• _Aim_: Rewrite the material as a Markdown table, starting at the line that contains "Viewport: 800px width, 407px" and running through the last line, both included. Use the columns "Row" and "Line", skip blank lines, and leave the pictures out.

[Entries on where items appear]
+ + + +

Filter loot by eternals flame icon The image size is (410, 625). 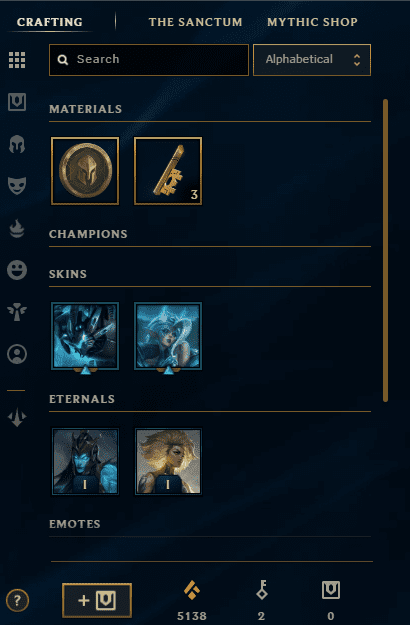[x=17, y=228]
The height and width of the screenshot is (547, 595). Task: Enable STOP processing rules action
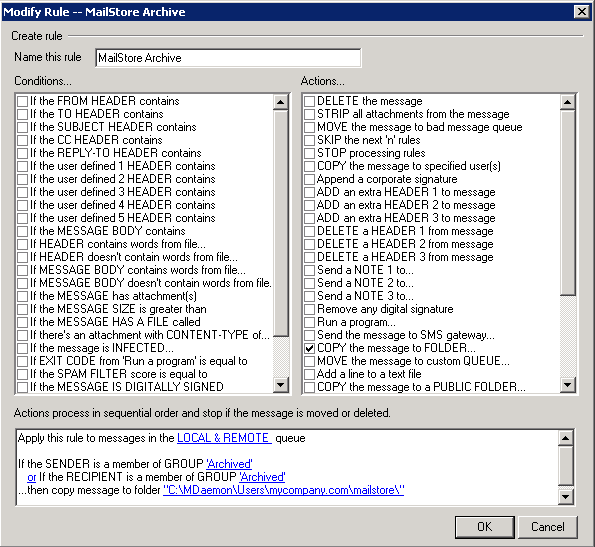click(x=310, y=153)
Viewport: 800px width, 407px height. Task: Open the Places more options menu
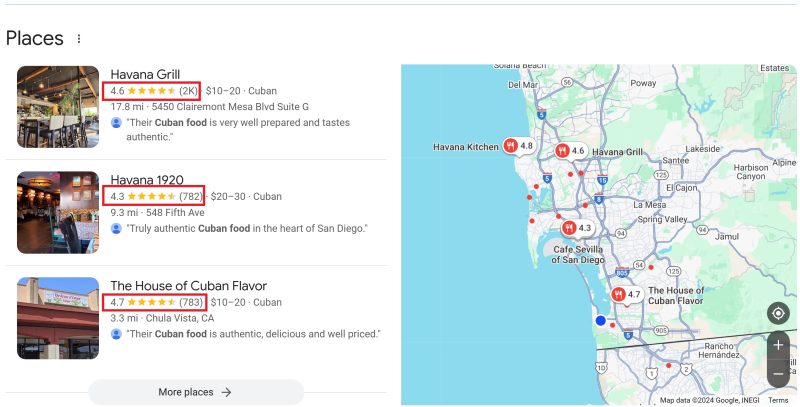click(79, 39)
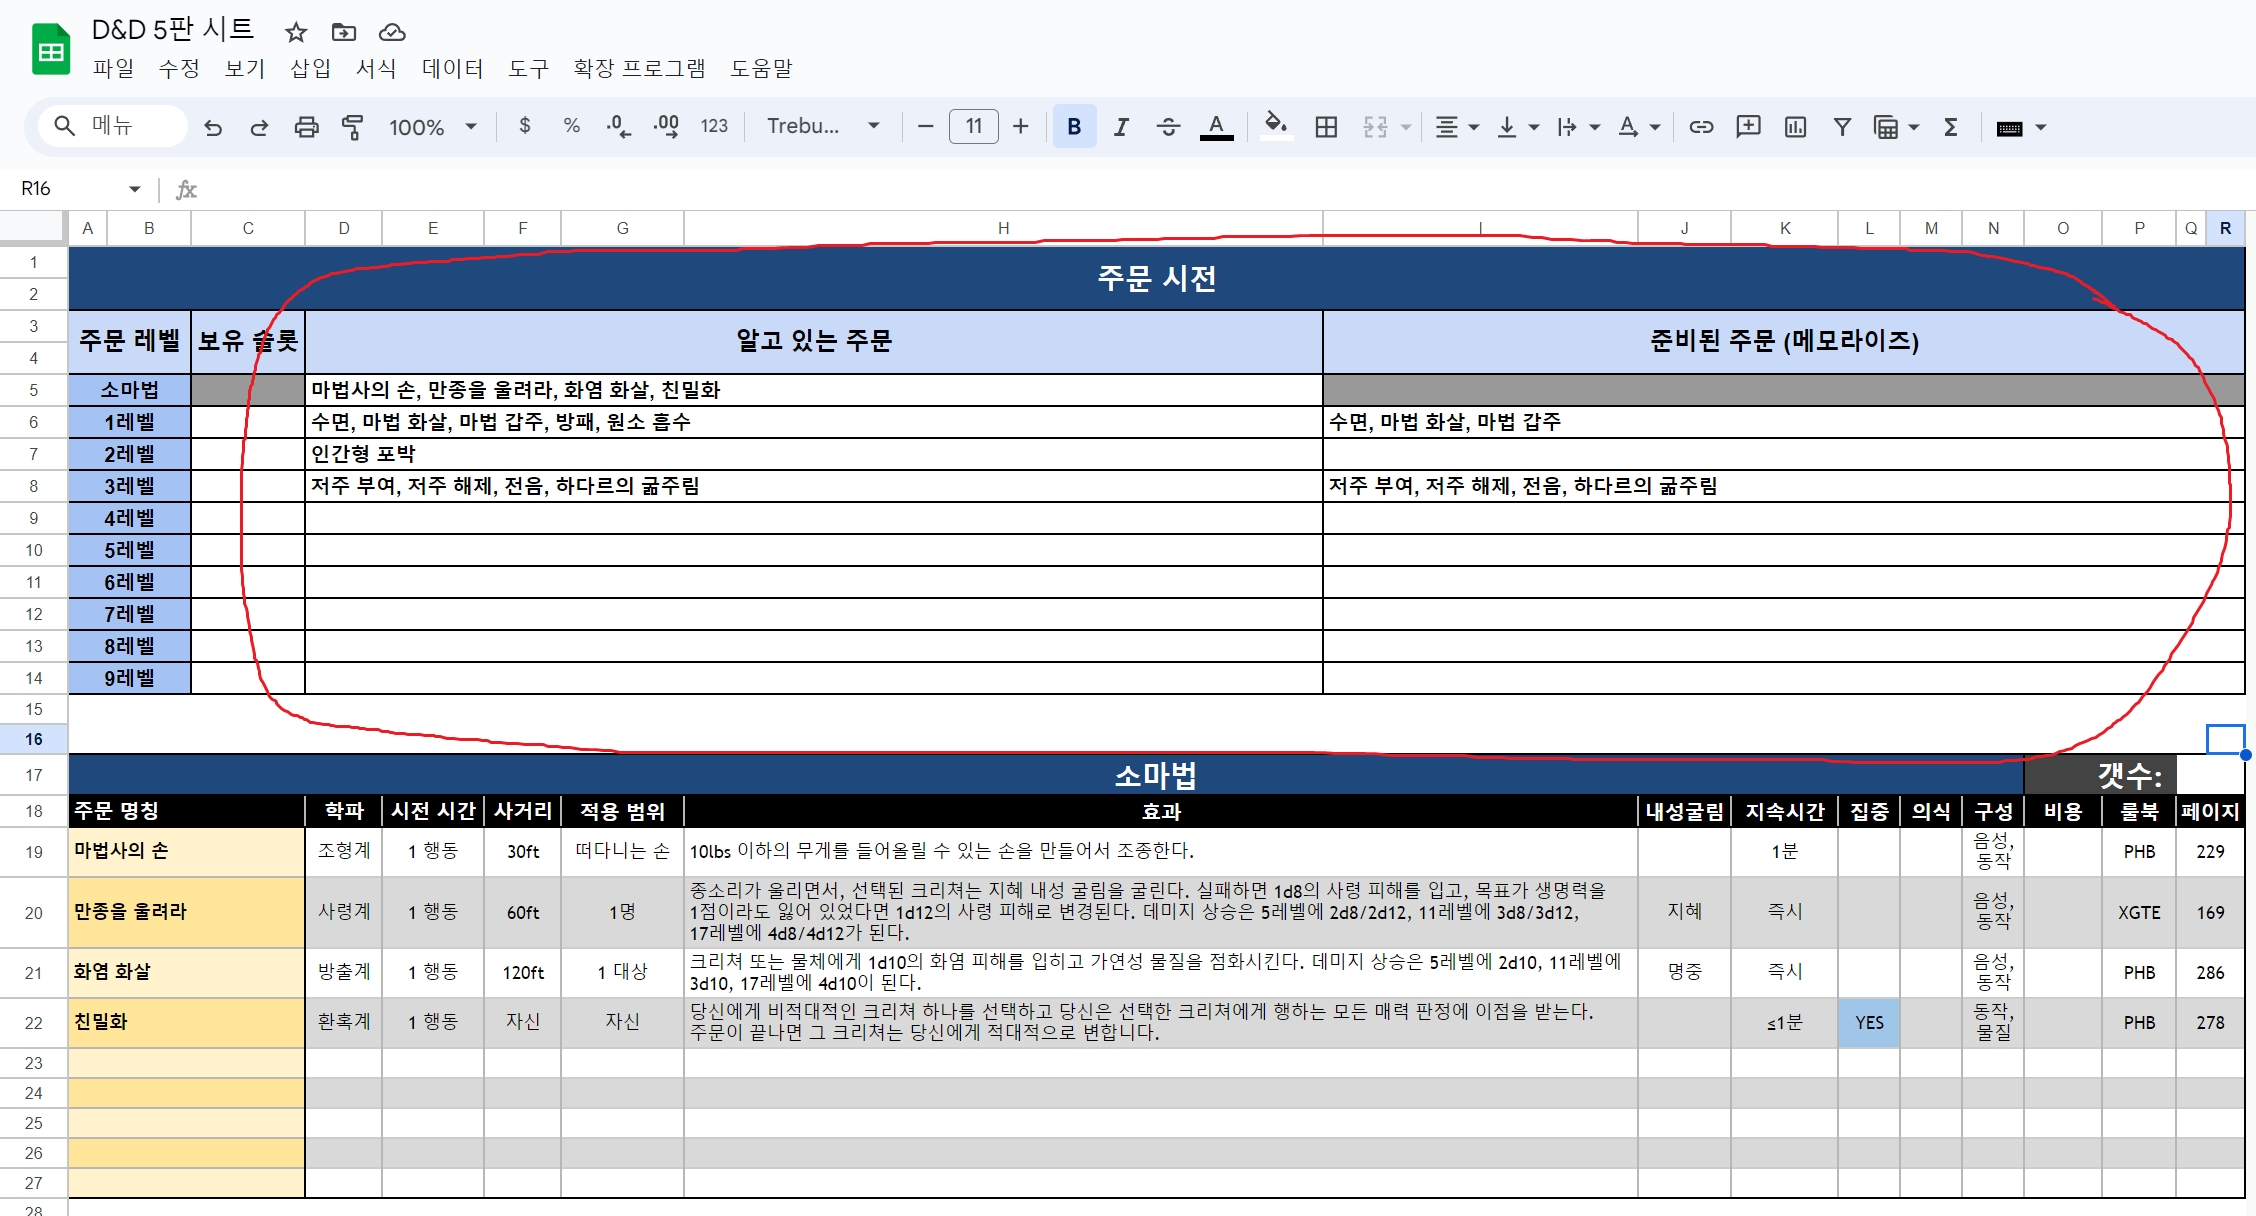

+ + + +

• _Answer to the problem_:
| Row | Line |
|---|---|
| 1 | Viewport: 800px width, 407px height. Task: Open the Places more options menu |
| 2 | click(79, 39) |